I think I have discovered the answer to my question. Hopefully someone can
confirm my understanding.
The 'flush' method of my SystemProducer will be invoked prior to the
checkpoint. Thus the checkpoint cannot get ahead of the SystemProducer. Thus
the guarantee is 'at least once'.
I will do my data transmission in method 'flush' of SystemProducer.

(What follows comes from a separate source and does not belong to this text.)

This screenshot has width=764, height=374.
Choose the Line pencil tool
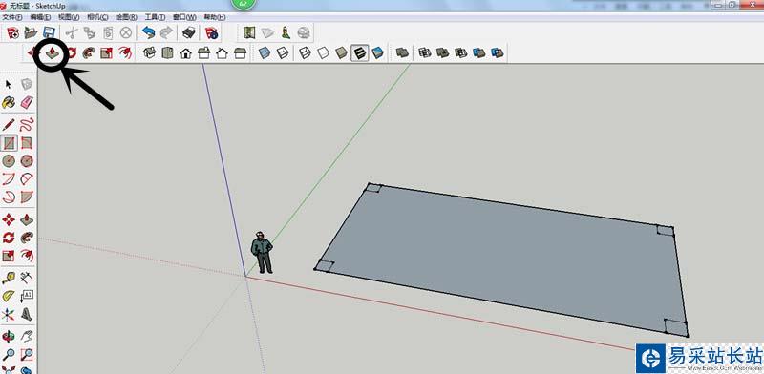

Method
'send' will accumulate the messages, pending flush.
Specifically, method 'commit' of TaskInstance invokes:
1. collector.flush
2. offsetManager.checkpoint(taskName)
The TaskInstance commit is invoked by the RunLoop either:
1. due to time elapsed, or
2. by co-ordination
The property task.commit.ms controls the periodic commits.
The method 'commit' of TaskCoordinator requests a commit (from within method
'process' of StreamTask).
-----Original Message-----
From: Jarrad, Ken [ICG-IT]
Sent: 06 September 2016 14:55
To: '[email protected]'
Subject: checkpoint on flush of system producer
I am writing a SystemProducer and I would be grateful for any comments or
documentation.
I want my SystemProducer to collect messages until flush is invoked.
That is, I don't want to transmit each message 'one by one'.
I want to wait until flush is invoked and then transmit 'in bulk'.
I don't know how to do this without violating the 'at least once' guarantee.
I am concerned that any message that is 'sent' from my StreamTask will be
included in a checkpoint.
The message might not have been transmitted, however.
The message may reside in my SystemProducer pending flush.
If the StreamTask is re-started from the checkpoint then the message will not
be replayed.
[The task input stream is a Kafka topic]
How do I co-ordinate the checkpoint mechanism with SystemProducer so that the
checkpoint is delayed until the message is flushed?